*Work request*
Find "Бизнес (752, 91)" in the material below, then write out that line and every line after it exactly, ending with the last one; skip the pictures.

(Beginning of Input for this task)

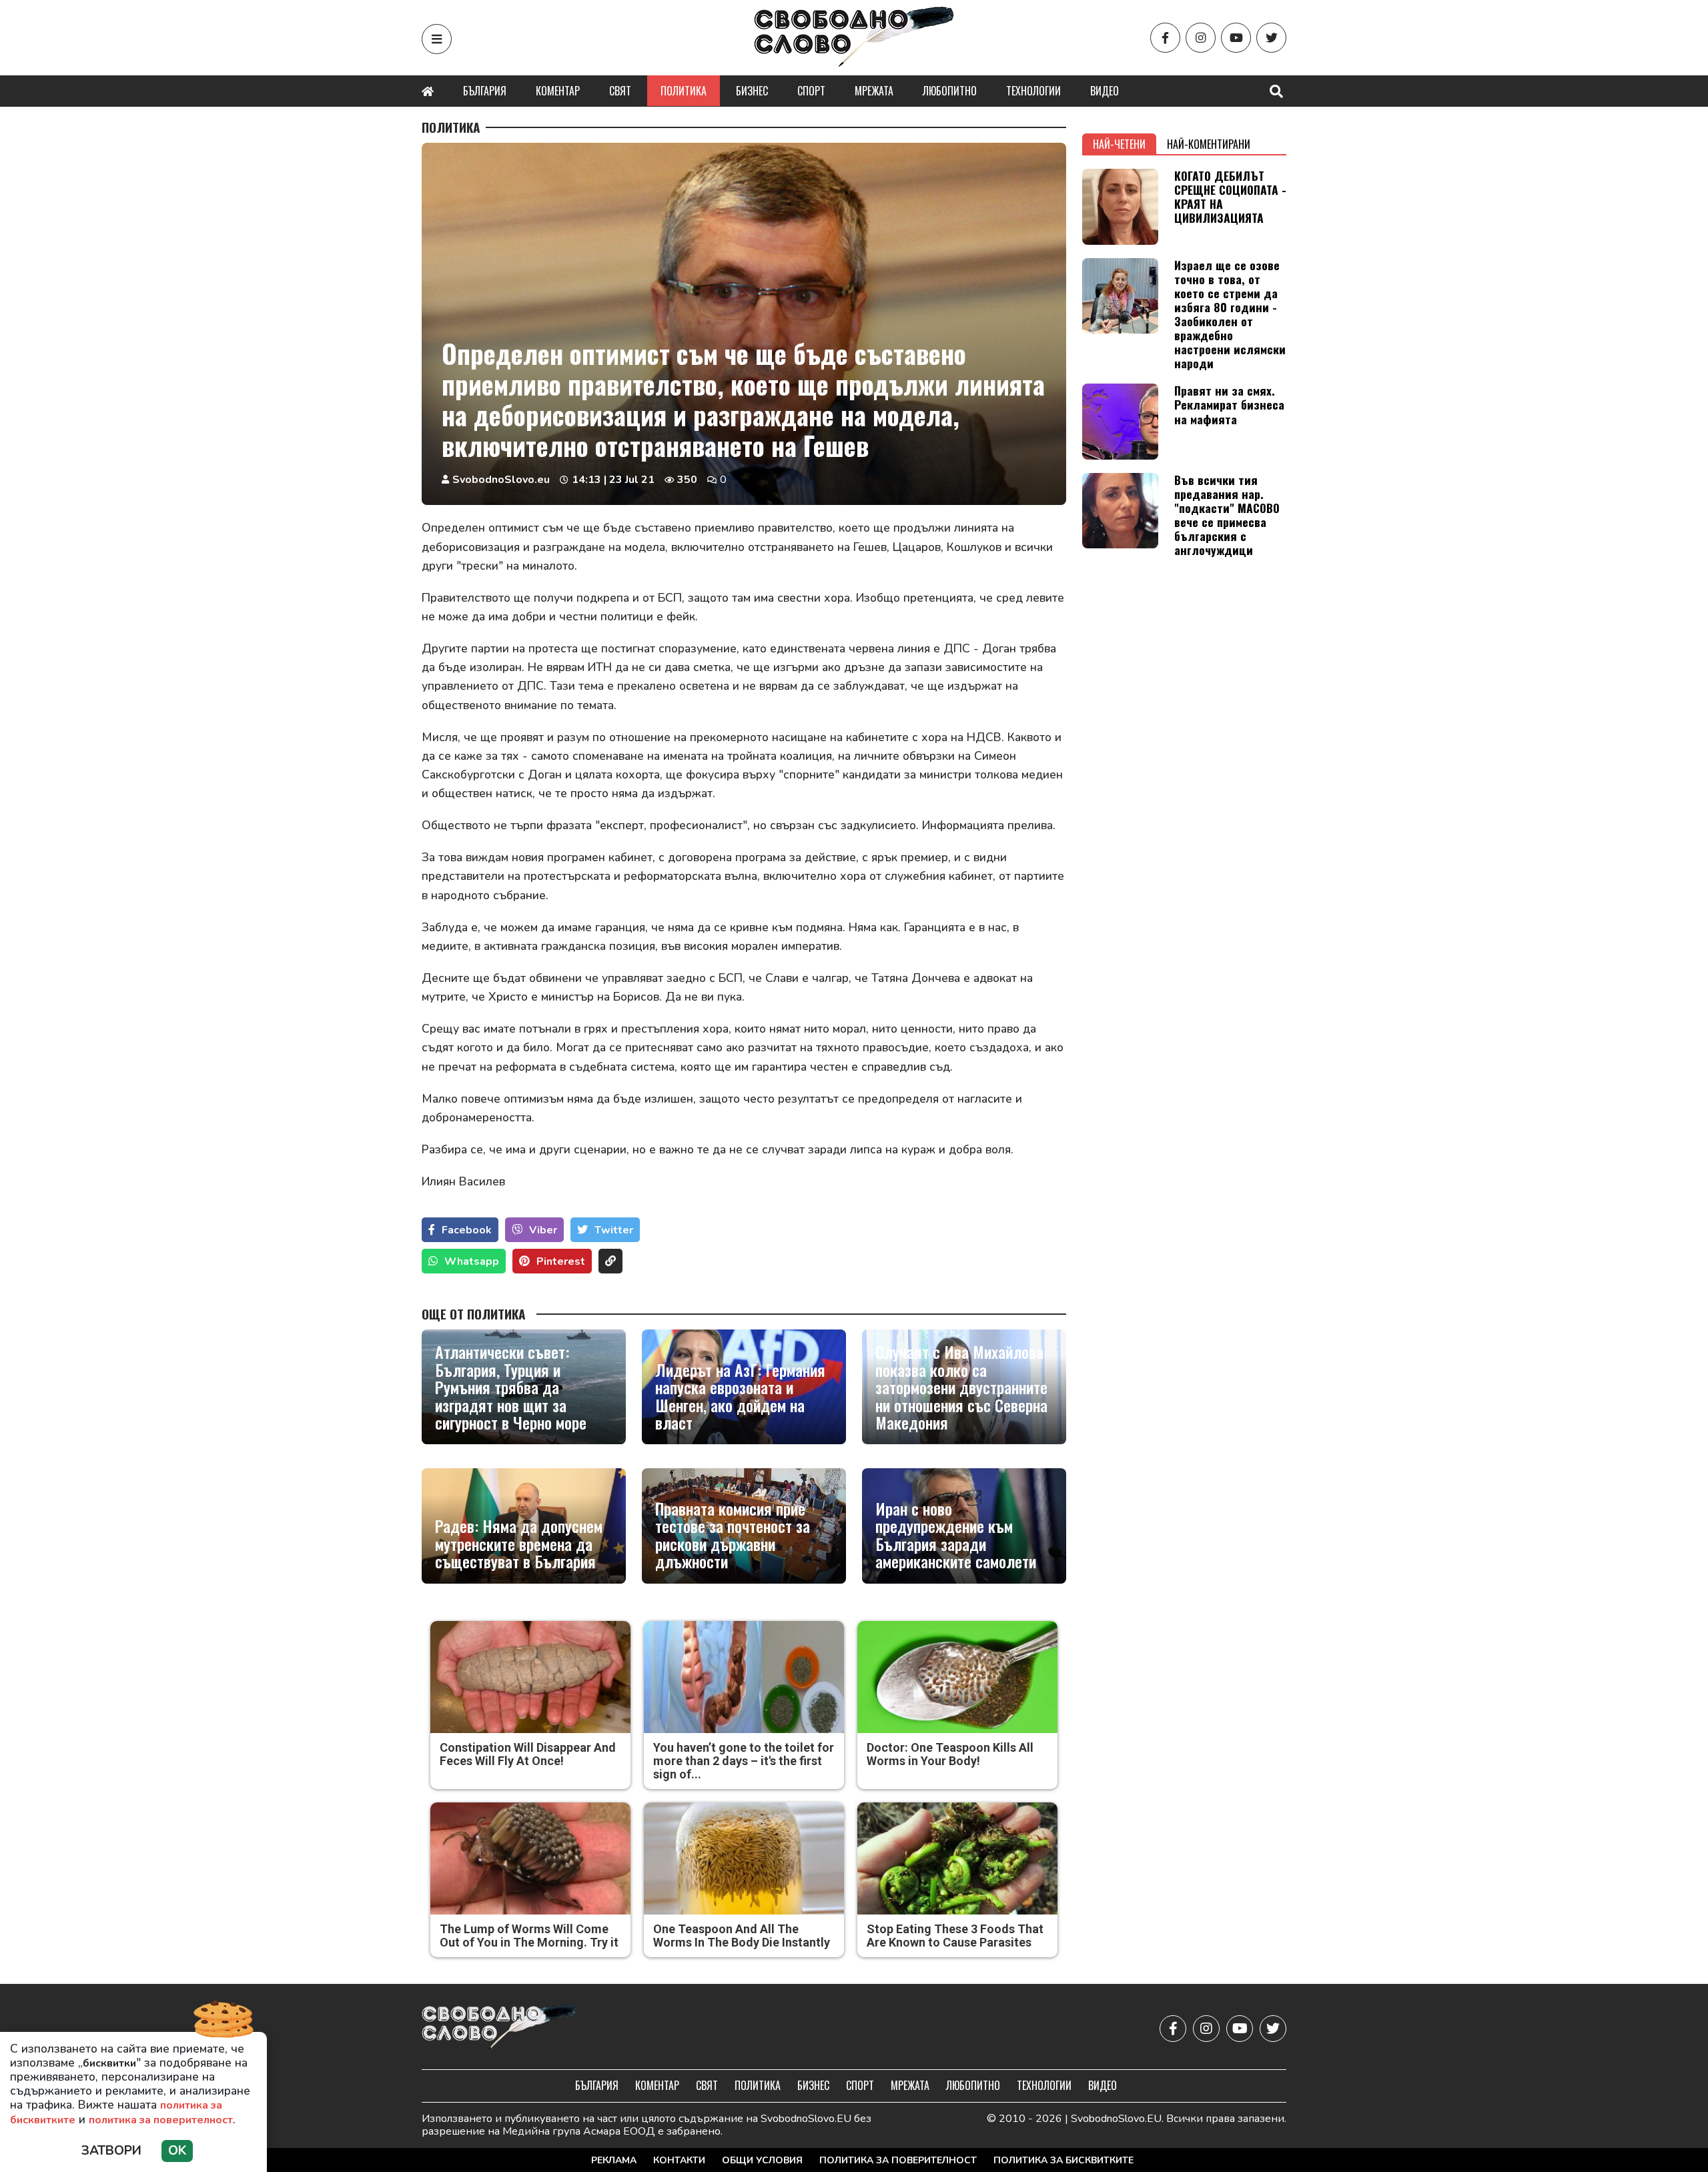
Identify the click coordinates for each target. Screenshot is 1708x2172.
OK (177, 2150)
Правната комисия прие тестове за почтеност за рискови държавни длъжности (732, 1535)
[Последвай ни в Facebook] (1165, 38)
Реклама (613, 2160)
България (484, 91)
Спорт (811, 91)
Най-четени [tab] (1119, 144)
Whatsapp (471, 1261)
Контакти (679, 2160)
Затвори (111, 2150)
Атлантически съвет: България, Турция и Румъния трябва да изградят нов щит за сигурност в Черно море (510, 1387)
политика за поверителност (161, 2120)
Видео (1104, 91)
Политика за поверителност (898, 2160)
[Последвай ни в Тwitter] (1271, 38)
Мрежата (874, 91)
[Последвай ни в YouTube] (1236, 38)
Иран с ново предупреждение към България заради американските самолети (955, 1535)
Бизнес (752, 91)
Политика (684, 91)
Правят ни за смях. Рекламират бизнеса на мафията (1229, 404)
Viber (543, 1230)
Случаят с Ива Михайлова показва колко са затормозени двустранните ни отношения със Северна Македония (961, 1387)
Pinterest (560, 1261)
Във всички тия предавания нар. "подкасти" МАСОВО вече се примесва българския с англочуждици (1227, 515)
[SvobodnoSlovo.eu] (499, 2028)
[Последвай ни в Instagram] (1201, 38)
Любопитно (950, 91)
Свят (620, 91)
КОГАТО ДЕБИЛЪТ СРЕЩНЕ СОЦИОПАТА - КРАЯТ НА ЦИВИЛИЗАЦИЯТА (1230, 196)
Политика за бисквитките (1063, 2160)
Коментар (558, 91)
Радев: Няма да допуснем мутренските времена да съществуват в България (518, 1543)
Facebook (467, 1230)
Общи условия (762, 2160)
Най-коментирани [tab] (1208, 144)
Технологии (1033, 91)
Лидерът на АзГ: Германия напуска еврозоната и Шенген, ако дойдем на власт (740, 1396)
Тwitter (613, 1230)
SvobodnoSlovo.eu (501, 479)
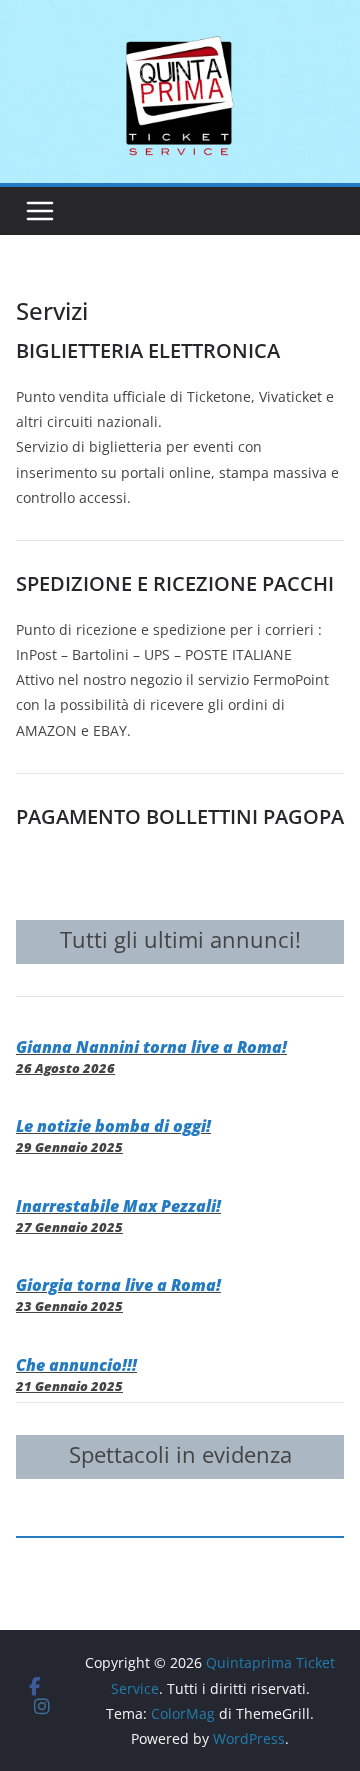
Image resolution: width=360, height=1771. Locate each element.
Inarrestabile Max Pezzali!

(End of Input for this task)

*Solution for this exercise*
Бизнес (752, 91)
Политика (684, 91)
Правят ни за смях. Рекламират бизнеса на мафията (1229, 404)
Viber (543, 1230)
Случаят с Ива Михайлова показва колко са затормозени двустранните ни отношения със Северна Македония (961, 1387)
Pinterest (560, 1261)
Във всички тия предавания нар. "подкасти" МАСОВО вече се примесва българския с англочуждици (1227, 515)
[SvobodnoSlovo.eu] (499, 2028)
[Последвай ни в Instagram] (1201, 38)
Любопитно (950, 91)
Свят (620, 91)
КОГАТО ДЕБИЛЪТ СРЕЩНЕ СОЦИОПАТА - КРАЯТ НА ЦИВИЛИЗАЦИЯТА (1230, 196)
Политика за бисквитките (1063, 2160)
Коментар (558, 91)
Радев: Няма да допуснем мутренските времена да съществуват в България (518, 1543)
Facebook (467, 1230)
Общи условия (762, 2160)
Най-коментирани [tab] (1208, 144)
Технологии (1033, 91)
Лидерът на АзГ: Германия напуска еврозоната и Шенген, ако дойдем на власт (740, 1396)
Тwitter (613, 1230)
SvobodnoSlovo.eu (501, 479)
Image resolution: width=360, height=1771. Locate each element.
Inarrestabile Max Pezzali!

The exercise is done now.